Schriftliche Aufgabe 1 –
Kopiere aus der folgenden Opernkritik wortgetreu den Abschnitt zwischen „Richard Wagner, Der“ und „Werk Richard Wagners.“, beide eingeschlossen.

Textauszug –

Der fliegende Holländer: Eine szenisch grandiose Inszenierung mit vielen musikalischen Höhepunkten

Richard Wagner, Der fliegende Holländer  Oper im Steinbruch (St. Margarethen im Burgenland), 9. Juli 2025

Der fliegende Holländer Fotoprobe © operimsteinbruch.at/wearegiving

Erstmals wagte sich die „Oper im Steinbruch“, Sankt Margarethen im Burgenland – in den Worten des Intendanten Daniel Serafin mit ihrer 70 Meter breiten Freiluftbühne eine der „Big Three“ unter den sommerlichen Open-Air-Opernfestspielen weltweit, neben Verona und Bregenz – an ein Werk Richard Wagners.

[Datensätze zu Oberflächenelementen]
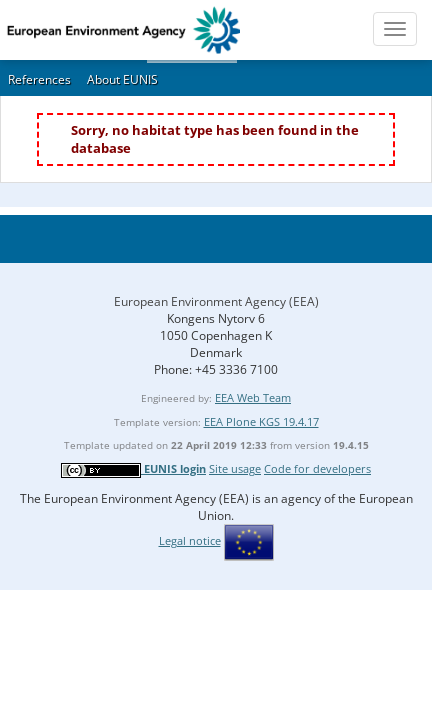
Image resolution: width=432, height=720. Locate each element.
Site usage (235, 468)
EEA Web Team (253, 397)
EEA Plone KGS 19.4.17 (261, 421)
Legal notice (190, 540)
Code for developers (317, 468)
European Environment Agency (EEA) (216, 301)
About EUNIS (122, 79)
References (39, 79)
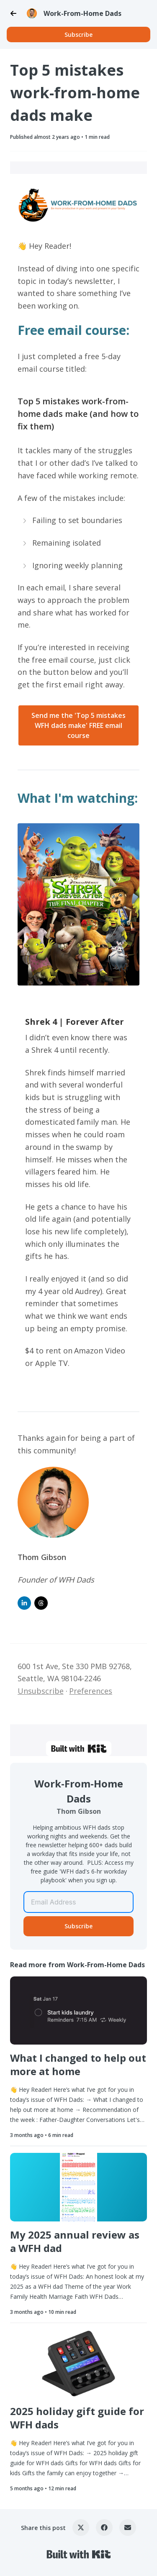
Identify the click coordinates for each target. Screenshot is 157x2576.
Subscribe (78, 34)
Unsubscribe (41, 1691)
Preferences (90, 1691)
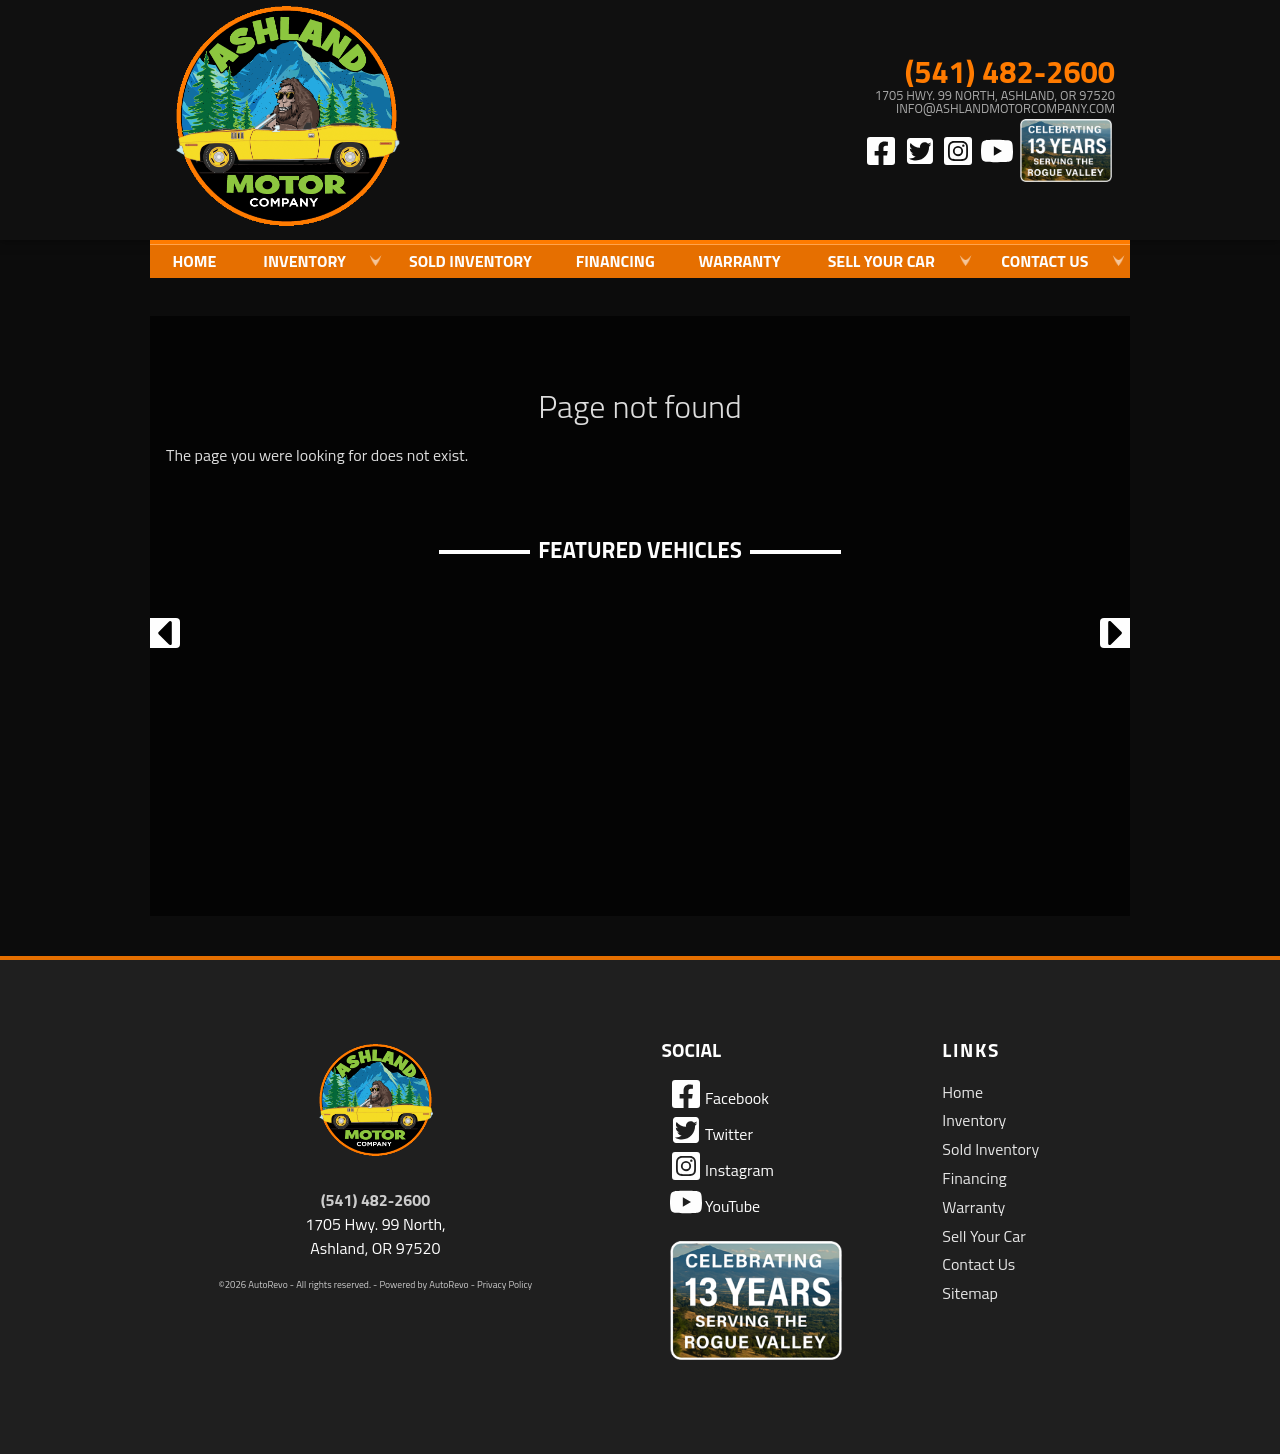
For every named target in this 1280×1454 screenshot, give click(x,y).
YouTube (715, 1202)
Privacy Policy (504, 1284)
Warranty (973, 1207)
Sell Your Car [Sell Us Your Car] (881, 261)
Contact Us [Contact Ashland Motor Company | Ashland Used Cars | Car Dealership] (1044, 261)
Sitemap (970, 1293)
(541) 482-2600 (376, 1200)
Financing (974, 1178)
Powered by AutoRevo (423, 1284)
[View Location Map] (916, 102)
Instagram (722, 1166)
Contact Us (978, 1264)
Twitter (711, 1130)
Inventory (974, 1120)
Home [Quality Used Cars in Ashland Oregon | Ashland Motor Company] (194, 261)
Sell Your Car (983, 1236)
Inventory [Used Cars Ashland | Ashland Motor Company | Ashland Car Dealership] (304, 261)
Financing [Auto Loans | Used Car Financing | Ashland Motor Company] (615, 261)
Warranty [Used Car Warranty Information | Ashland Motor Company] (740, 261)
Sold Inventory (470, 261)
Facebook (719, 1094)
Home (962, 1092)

Schriftliche Aufgabe 2 –
Gib bitte alle Zeilen der Liste oben vom Anfang der Liste bis einschließlich der Zeile mit „[View Location Map] (916, 102)“ erneut wieder, auch die Zeilen ohne Koordinaten, und verschiebe dabei jede Zahl in den Koordinaten um 57 nach oben. Lass die Bilder in deiner Antwort weg.

Ausgearbeitete Lösung 1 –
Richard Wagner, Der fliegende Holländer  Oper im Steinbruch (St. Margarethen im Burgenland), 9. Juli 2025

Der fliegende Holländer Fotoprobe © operimsteinbruch.at/wearegiving

Erstmals wagte sich die „Oper im Steinbruch“, Sankt Margarethen im Burgenland – in den Worten des Intendanten Daniel Serafin mit ihrer 70 Meter breiten Freiluftbühne eine der „Big Three“ unter den sommerlichen Open-Air-Opernfestspielen weltweit, neben Verona und Bregenz – an ein Werk Richard Wagners.

Ausgearbeitete Lösung 2 –
Image resolution: width=432, height=720. Locate each element.
Site usage (292, 525)
EEA Web Team (310, 454)
EEA Plone KGS 19.4.17 (318, 478)
Legal notice (247, 597)
Code for developers (374, 525)
European Environment Agency (EEA) (273, 358)
About EUNIS (179, 136)
References (96, 136)
Identify the click coordinates for each target. Screenshot is 157x2576.
Subscribe (135, 91)
Unsubscribe (98, 1748)
Preferences (147, 1748)
For every named target in this 1280×1454 screenshot, give click(x,y).
YouTube (772, 1259)
Privacy Policy (561, 1341)
Warranty (1030, 1264)
Sell Your Car [Sell Us Your Car] (938, 318)
Contact Us [Contact Ashland Motor Company | Ashland Used Cars | Car Dealership] (1101, 318)
Sitemap (1027, 1350)
(541) 482-2600 (433, 1257)
Financing (1031, 1235)
Powered by AutoRevo (480, 1341)
[View Location Map] (973, 159)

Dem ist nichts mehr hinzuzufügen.